▶ **EXERCISE BRIEF**
Give back each line of the listing precisely as written.

▶ **THE DATA**

☆ ☆ ☆ ☆ ☆

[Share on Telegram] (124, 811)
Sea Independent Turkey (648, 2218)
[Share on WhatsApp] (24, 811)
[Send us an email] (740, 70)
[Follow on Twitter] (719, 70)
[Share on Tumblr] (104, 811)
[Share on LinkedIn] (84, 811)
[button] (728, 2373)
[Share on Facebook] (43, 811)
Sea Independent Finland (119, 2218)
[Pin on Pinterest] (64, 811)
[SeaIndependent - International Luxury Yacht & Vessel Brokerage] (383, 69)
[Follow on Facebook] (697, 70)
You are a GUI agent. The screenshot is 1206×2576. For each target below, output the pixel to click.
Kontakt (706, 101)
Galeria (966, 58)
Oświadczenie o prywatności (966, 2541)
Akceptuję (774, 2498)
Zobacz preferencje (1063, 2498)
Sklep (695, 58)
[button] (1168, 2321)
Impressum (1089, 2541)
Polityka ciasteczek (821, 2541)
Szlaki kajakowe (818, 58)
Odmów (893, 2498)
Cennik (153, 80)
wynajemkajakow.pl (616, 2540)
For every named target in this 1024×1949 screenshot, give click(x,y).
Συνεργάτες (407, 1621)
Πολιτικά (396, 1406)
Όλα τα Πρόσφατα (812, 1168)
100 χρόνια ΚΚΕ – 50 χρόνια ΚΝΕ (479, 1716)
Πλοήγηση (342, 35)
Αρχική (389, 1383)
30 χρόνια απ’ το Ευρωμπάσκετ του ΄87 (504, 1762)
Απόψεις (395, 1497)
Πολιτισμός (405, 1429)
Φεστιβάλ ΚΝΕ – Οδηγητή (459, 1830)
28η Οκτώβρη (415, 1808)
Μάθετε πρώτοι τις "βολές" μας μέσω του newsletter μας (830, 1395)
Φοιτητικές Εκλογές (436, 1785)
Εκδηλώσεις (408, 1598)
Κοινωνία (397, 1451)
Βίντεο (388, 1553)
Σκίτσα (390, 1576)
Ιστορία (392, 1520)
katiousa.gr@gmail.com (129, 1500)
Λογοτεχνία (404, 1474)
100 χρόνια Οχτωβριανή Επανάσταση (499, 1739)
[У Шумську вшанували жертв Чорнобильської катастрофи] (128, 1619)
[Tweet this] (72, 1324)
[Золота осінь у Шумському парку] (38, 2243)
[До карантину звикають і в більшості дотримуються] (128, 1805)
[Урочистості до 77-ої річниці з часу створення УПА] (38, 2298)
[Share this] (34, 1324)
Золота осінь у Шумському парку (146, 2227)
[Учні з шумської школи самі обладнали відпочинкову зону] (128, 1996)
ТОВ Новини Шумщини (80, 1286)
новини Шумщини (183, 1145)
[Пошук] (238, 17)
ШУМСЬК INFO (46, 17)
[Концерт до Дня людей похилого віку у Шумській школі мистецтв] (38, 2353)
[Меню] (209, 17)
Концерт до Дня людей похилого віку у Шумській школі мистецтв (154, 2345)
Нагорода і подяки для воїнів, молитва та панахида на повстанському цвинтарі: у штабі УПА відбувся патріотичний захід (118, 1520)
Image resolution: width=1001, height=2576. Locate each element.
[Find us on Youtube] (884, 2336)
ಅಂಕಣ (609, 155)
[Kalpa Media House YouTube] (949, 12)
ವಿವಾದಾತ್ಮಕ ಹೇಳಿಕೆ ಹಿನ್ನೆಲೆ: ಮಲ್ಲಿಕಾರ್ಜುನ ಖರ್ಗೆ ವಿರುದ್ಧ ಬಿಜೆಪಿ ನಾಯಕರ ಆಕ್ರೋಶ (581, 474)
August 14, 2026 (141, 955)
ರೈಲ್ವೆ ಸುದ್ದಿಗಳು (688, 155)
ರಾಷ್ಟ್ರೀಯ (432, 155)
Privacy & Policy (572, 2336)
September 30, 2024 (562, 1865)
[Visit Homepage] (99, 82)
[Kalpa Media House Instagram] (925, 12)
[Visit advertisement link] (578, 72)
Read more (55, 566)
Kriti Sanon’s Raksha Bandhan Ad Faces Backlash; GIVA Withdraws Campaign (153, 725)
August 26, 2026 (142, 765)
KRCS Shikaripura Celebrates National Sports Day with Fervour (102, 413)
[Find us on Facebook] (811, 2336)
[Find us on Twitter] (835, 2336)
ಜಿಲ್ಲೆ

☆ ☆ ☆ ☆ ☆

▶ **SOLUTION TO THIS PROBLEM**
[Share on Telegram] (124, 811)
Sea Independent Turkey (648, 2218)
[Share on WhatsApp] (24, 811)
[Send us an email] (740, 70)
[Follow on Twitter] (719, 70)
[Share on Tumblr] (104, 811)
[Share on LinkedIn] (84, 811)
[button] (728, 2373)
[Share on Facebook] (43, 811)
Sea Independent Finland (119, 2218)
[Pin on Pinterest] (64, 811)
[SeaIndependent - International Luxury Yacht & Vessel Brokerage] (383, 69)
[Follow on Facebook] (697, 70)
You are a GUI agent. The screenshot is 1206×2576. For each target below, output the pixel to click.
Kontakt (706, 101)
Galeria (966, 58)
Oświadczenie o prywatności (966, 2541)
Akceptuję (774, 2498)
Zobacz preferencje (1063, 2498)
Sklep (695, 58)
[button] (1168, 2321)
Impressum (1089, 2541)
Polityka ciasteczek (821, 2541)
Szlaki kajakowe (818, 58)
Odmów (893, 2498)
Cennik (153, 80)
wynajemkajakow.pl (616, 2540)
For every named target in this 1024×1949 screenshot, give click(x,y).
Συνεργάτες (407, 1621)
Πολιτικά (396, 1406)
Όλα τα Πρόσφατα (812, 1168)
100 χρόνια ΚΚΕ – 50 χρόνια ΚΝΕ (479, 1716)
Πλοήγηση (342, 35)
Αρχική (389, 1383)
30 χρόνια απ’ το Ευρωμπάσκετ του ΄87 (504, 1762)
Απόψεις (395, 1497)
Πολιτισμός (405, 1429)
Φεστιβάλ ΚΝΕ – Οδηγητή (459, 1830)
28η Οκτώβρη (415, 1808)
Μάθετε πρώτοι τις "βολές" μας μέσω του newsletter μας (830, 1395)
Φοιτητικές Εκλογές (436, 1785)
Εκδηλώσεις (408, 1598)
Κοινωνία (397, 1451)
Βίντεο (388, 1553)
Σκίτσα (390, 1576)
Ιστορία (392, 1520)
katiousa.gr@gmail.com (129, 1500)
Λογοτεχνία (404, 1474)
100 χρόνια Οχτωβριανή Επανάσταση (499, 1739)
[У Шумську вшанували жертв Чорнобильської катастрофи] (128, 1619)
[Tweet this] (72, 1324)
[Золота осінь у Шумському парку] (38, 2243)
[До карантину звикають і в більшості дотримуються] (128, 1805)
[Урочистості до 77-ої річниці з часу створення УПА] (38, 2298)
[Share this] (34, 1324)
Золота осінь у Шумському парку (146, 2227)
[Учні з шумської школи самі обладнали відпочинкову зону] (128, 1996)
ТОВ Новини Шумщини (80, 1286)
новини Шумщини (183, 1145)
[Пошук] (238, 17)
ШУМСЬК INFO (46, 17)
[Концерт до Дня людей похилого віку у Шумській школі мистецтв] (38, 2353)
[Меню] (209, 17)
Концерт до Дня людей похилого віку у Шумській школі мистецтв (154, 2345)
Нагорода і подяки для воїнів, молитва та панахида на повстанському цвинтарі: у штабі УПА відбувся патріотичний захід (118, 1520)
Image resolution: width=1001, height=2576. Locate each element.
[Find us on Youtube] (884, 2336)
ಅಂಕಣ (609, 155)
[Kalpa Media House YouTube] (949, 12)
ವಿವಾದಾತ್ಮಕ ಹೇಳಿಕೆ ಹಿನ್ನೆಲೆ: ಮಲ್ಲಿಕಾರ್ಜುನ ಖರ್ಗೆ ವಿರುದ್ಧ ಬಿಜೆಪಿ ನಾಯಕರ ಆಕ್ರೋಶ (581, 474)
August 14, 2026 (141, 955)
ರೈಲ್ವೆ ಸುದ್ದಿಗಳು (688, 155)
ರಾಷ್ಟ್ರೀಯ (432, 155)
Privacy & Policy (572, 2336)
September 30, 2024 (562, 1865)
[Visit Homepage] (99, 82)
[Kalpa Media House Instagram] (925, 12)
[Visit advertisement link] (578, 72)
Read more (55, 566)
Kriti Sanon’s Raksha Bandhan Ad Faces Backlash; GIVA Withdraws Campaign (153, 725)
August 26, 2026 (142, 765)
KRCS Shikaripura Celebrates National Sports Day with Fervour (102, 413)
[Find us on Facebook] (811, 2336)
[Find us on Twitter] (835, 2336)
ಜಿಲ್ಲೆ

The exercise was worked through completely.